#Occupy Wall Street – Day 13
I avoided the enigma that is #OccupyWallStreet for nearly two weeks, despite it essentially taking place in my backyard. However, this past Friday I made my way down to Zuccotti Park around 2pm, to experience it for myself. Well, that is not completely true. I originally left work early on Friday, with a Canon 5D Mark II (with a 70-200mm 2.8 L lens) and Nikon D3s (with a 35mm f/1.4 lens) in hand (how’s that for democracy?!), at my boss’ suggestion, due to circulating rumors that Radiohead would be performing in the park around 4pm. I was to shoot the show, if it happened, for Sound and Vision Magazine. Those rumors proved false—and that is probably for the best.
I ended up spending about 6 hours with “the movement,” on Friday, mingling about, talking to protesters, police officers, local shop owners, and bystanders alike. The day went a little something like this:
At 2pm I arrived in Zuccotti Park and found between 300-500 individuals present—most stood around one of two drum circles either dancing, playing instruments, or simply observing, while others were mulling around the makeshift sleeping areas, library, and media center. Admittedly, the music coming from the circles was intoxicating.
By 4pm, the number of individuals in the park grew to somewhere around 3000, as a “General Assembly,” began to take place. The second and third image in this series are from that general assembly, which is a free-form open forum, in which anyone can address the crowd by shouting “Mic Check,” to which everyone in the park repeats back “Mic Check.” Messages are passed around the enormous crowd in a “telephone” like way—those standing nearest to you repeat the message back to you even louder, those who hear it then repeat it even louder to those even further away. It is by no means an ideal way to get information around, but worked surprisingly well.
By 5:00pm, the number of individuals in the park was probably somewhere between 4000 and 5000, excluding police officers. It was at this point I learned that the group was set to march down Broadway, 15 blocks, to One Police Plaza, in solidarity for those individuals who were allegedly beaten by police during a march the previous week.
By around 6pm, all 4000 to 5000 protestors had peacefully made it to One Police Plaza without any incident—their cheers upon entering the plaza were deafening. I stuck around there for another hour and a half before going back to my office.
You will notice several things in the images and audio slideshow that follow. First and foremost you will notice the immense diversity of those participating in this movement. That was by far what most impressed me. This is not a movement to support any cause in particular, in fact, I am not even sure you can call this a movement (however I will continue to as I don’t know any other name to call it).

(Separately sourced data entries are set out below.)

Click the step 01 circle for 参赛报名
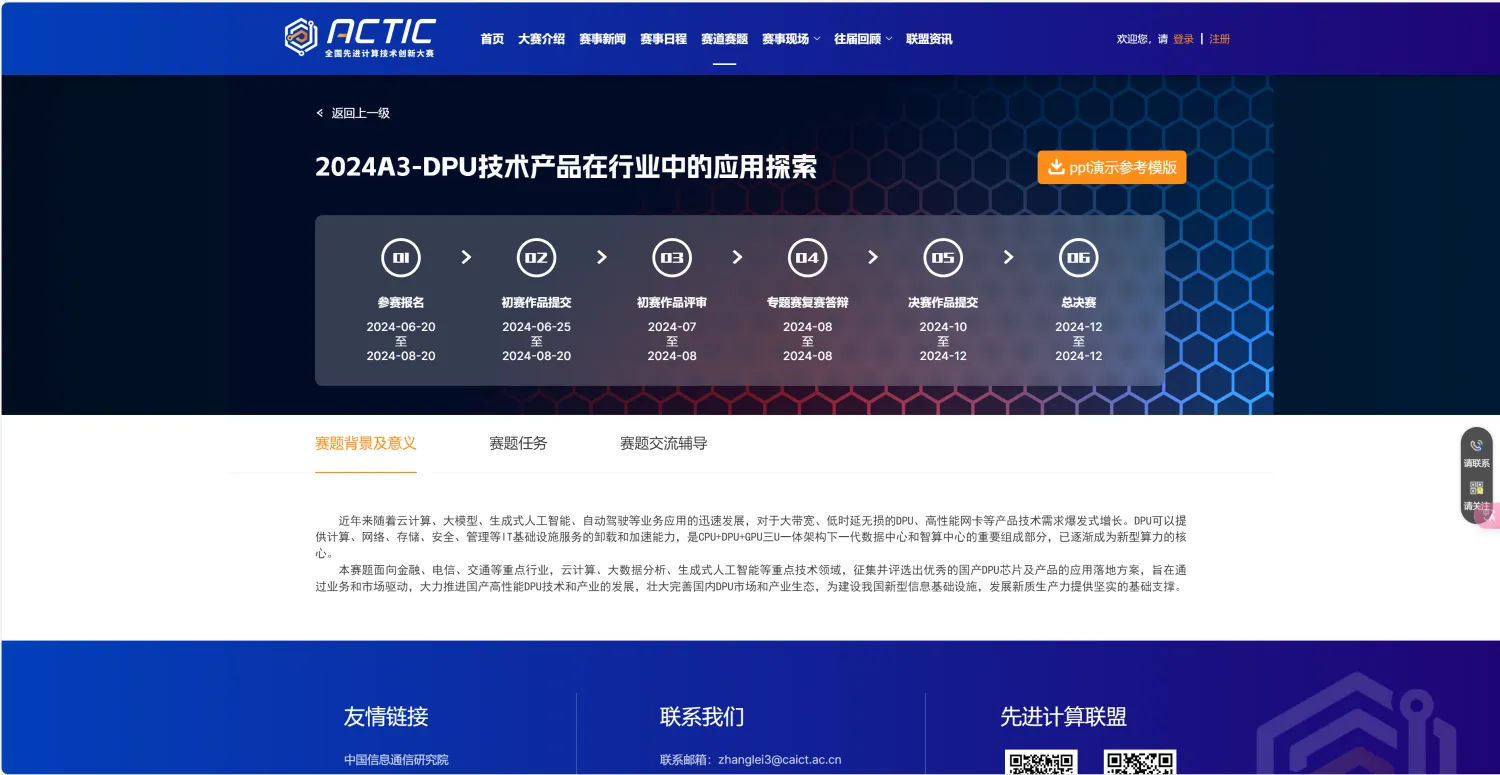This screenshot has width=1500, height=775. [401, 258]
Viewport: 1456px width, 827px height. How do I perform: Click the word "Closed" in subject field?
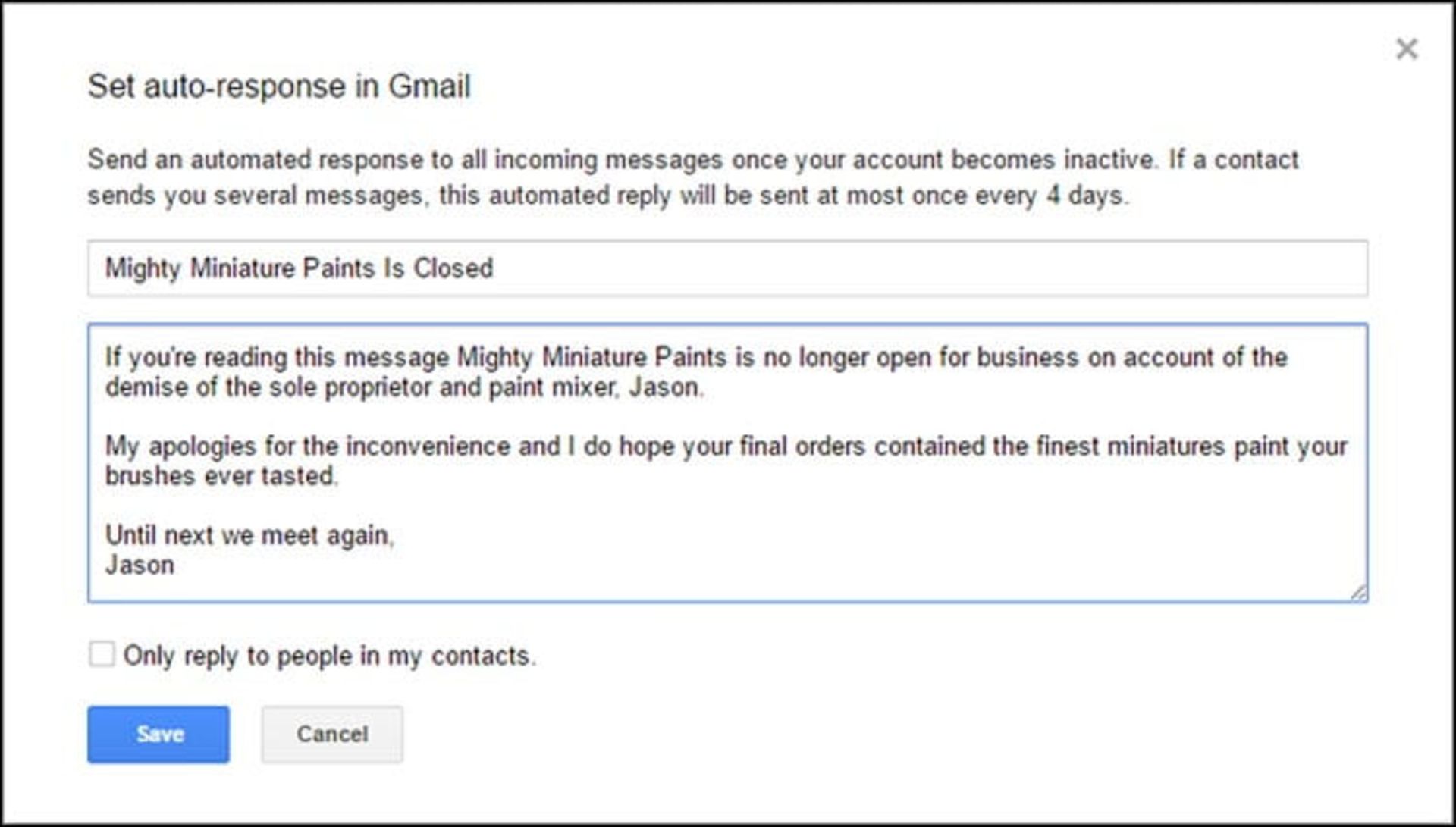(x=453, y=268)
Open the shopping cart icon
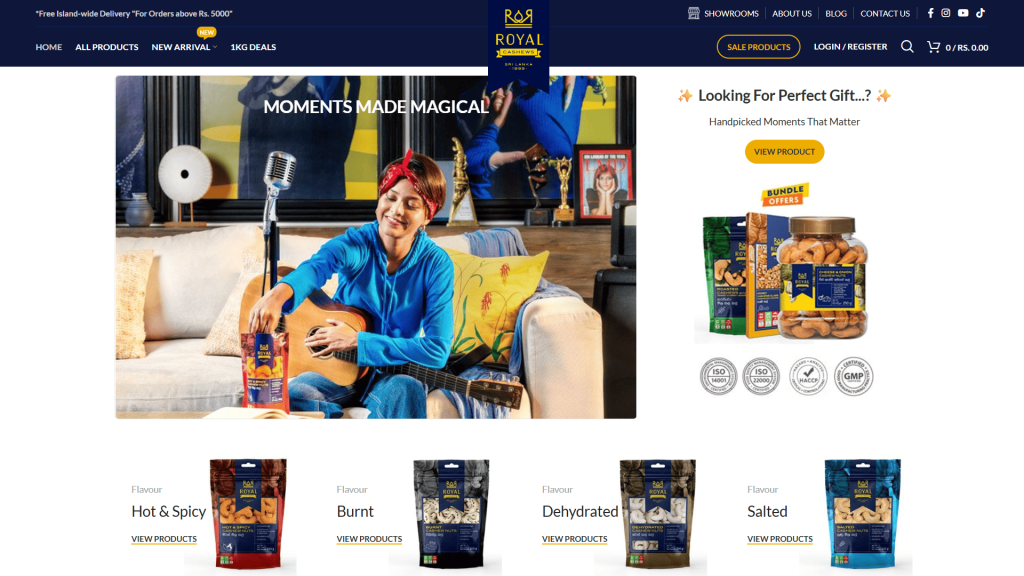1024x576 pixels. click(933, 46)
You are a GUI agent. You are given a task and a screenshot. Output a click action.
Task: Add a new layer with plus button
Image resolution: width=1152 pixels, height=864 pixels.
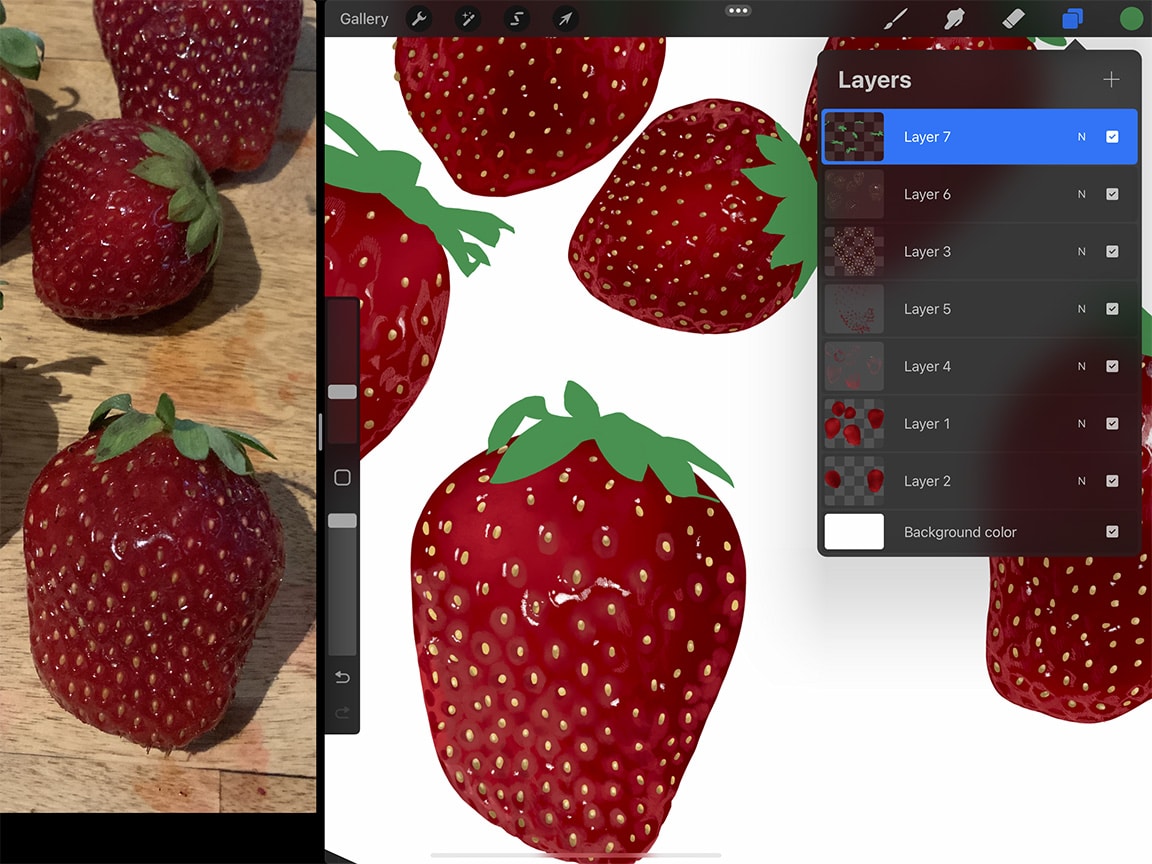tap(1111, 80)
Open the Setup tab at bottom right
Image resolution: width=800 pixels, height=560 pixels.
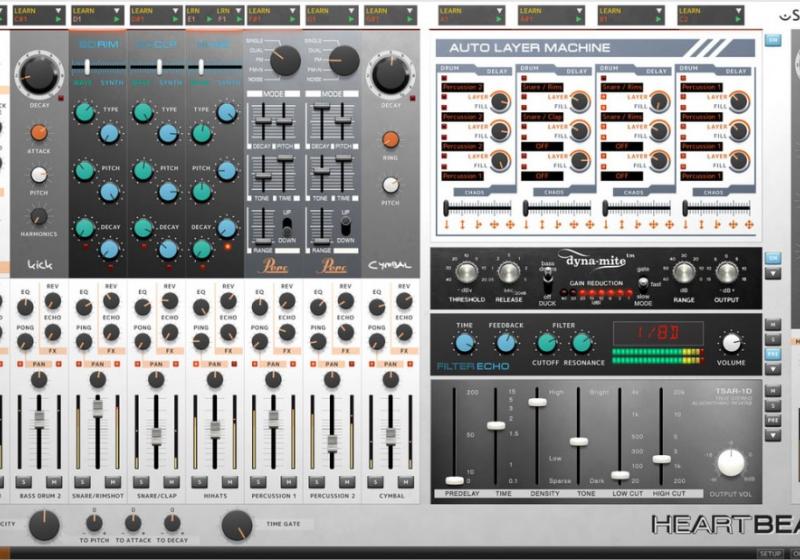coord(770,553)
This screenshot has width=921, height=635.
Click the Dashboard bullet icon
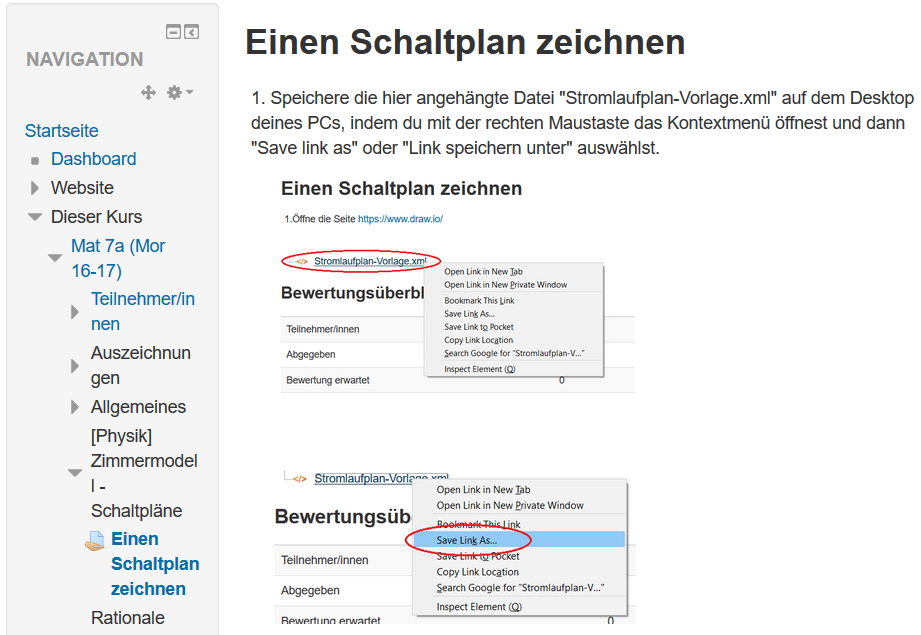pos(36,160)
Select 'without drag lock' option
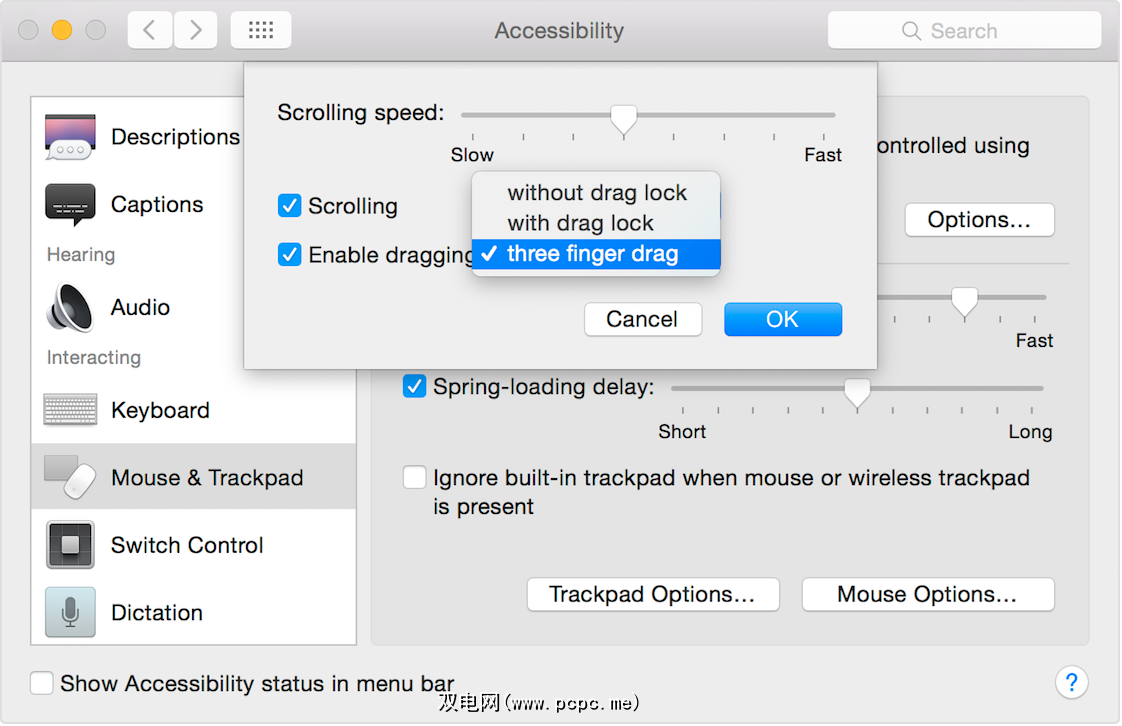1122x726 pixels. point(597,193)
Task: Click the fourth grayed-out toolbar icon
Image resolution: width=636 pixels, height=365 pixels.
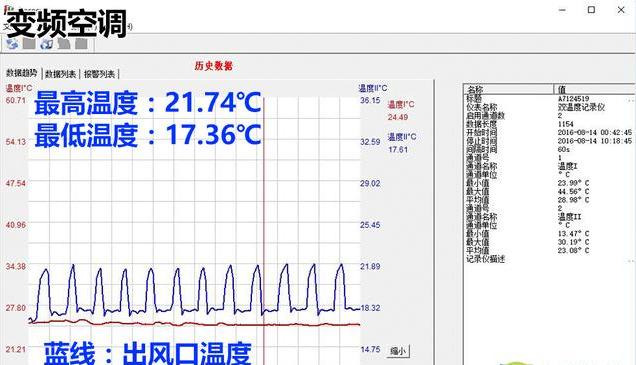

The second thing you will notice is how dismayed, embarrassed and simply exhausted the NYPD looks in all of these images. All in all, I think the NYPD drew the short straw in all of this. Sure, a handful of police officers a week and a half ago may have abused their power and perhaps acted criminally, but in comparison to the number of times a day these protesters are marching, and the insane amount of man power it takes to keep everyone safe and traffic moving, the NYPD has beyond earned my respect. Every officer I encountered Friday was polite and courteous. In fact, I heard a protester use some pretty nasty language to a police officer who asked him to please stay off the street. The officer’s response? “Hey man, we are human too; we are just trying to keep you safe.”
I know 700 protestors were arrested Saturday for blocking traffic on the Brooklyn Bridge. There are conflicting reports from several individuals, that police tricked the protestors, saying at first it was OK for them to march on the bridge, and then arrested them all. I find this very hard to believe. Every officer I encountered Friday made it very, very clear that IF you were to block traffic in anyway, you WOULD be arrested, no questions asked. To those protestors who now have to deal with NYC municipal court, many of which I probably spoke with the day before, you have my condolences, however you have no one to blame but yourselves.
Speaking of the NYPD, other things you will notice from the audio slideshow are that a large number of police officers were equipped with video cameras and documenting the protest. I can only assume that this is the NYPD’s response to backlash from the protestors’ and journalists’ videos showing uncalled-for and illegal brutality some day’s prior. Either way, it is very interesting.
All in all, a lot has been said about #OccupyWallStreet in the past two weeks, some of it true, some if it not. If you are curious what this movement is all about, I would highly recommend taking an afternoon and experiencing it for yourself. Overall, I must say, I am impressed with the courage and passion of those core individuals who are so dedicated to this. What they aim to change, when it will happen, how it will happen, they don’t even know. But they aren’t going away anytime soon, and I think that is a very good thing.